• [GIVEN TEXT]:

Illegal behaviour in regards to deer hunting includes hunting without a Game Licence, using incorrect firearms, calibres and ammunition, hunting in prohibited areas including hunting on private property without permission, breaching Victoria’s spotlighting laws and regulations and the incorrect use of dogs and dog breeds.

For hunters looking to do the right thing, Sgt Kelly said the local firearms dealerships are an excellent source of information and now run the Firearms Safety Courses.

“The pre-requisites for getting a firearms licence cover the education aspect and there is a plethora of information available online from the Victoria Police website as well as Game Management Authority and other government agencies, not to mention plenty of private providers,” he said.

Night hunting, illegal spotlighting or possessing a firearm in recognised deer habitat can lead to fines in excess of $3,600, equipment seizure, including firearms, spotlights and vehicles, and Game and Firearm Licences cancelled.

Sgt Kelly said residents can take note of any suspicious vehicles and obtain registrations if safe and possible, with a view to making a Crimestoppers report or calling a police station.

“Phone calls to the local non-24 hour police stations now divert to the closest 24-hour station when unmanned,” he said.

“If gunshots are heard or illegal activity involving firearms is suspected call 000.”

• [MATERIAL PROVIDED]:
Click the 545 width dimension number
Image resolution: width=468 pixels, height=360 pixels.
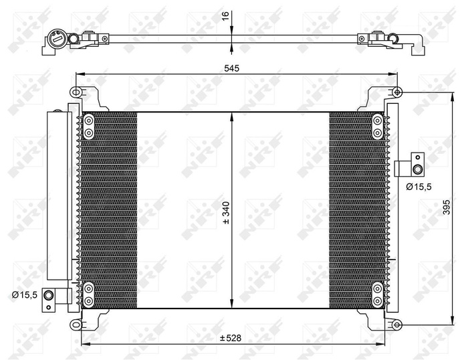231,68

• [PROBLEM DETAILS]: Translate this sentence from the text on illegal deer hunting into Spanish: "If gunshots are heard or illegal activity involving firearms is suspected call 000." The lines that come after the text are unrelated to it and stand as material of their own.

• [CORRECT OUTPUT]: Si se oyen disparos o se sospecha de actividad ilegal con armas de fuego, llame al 000.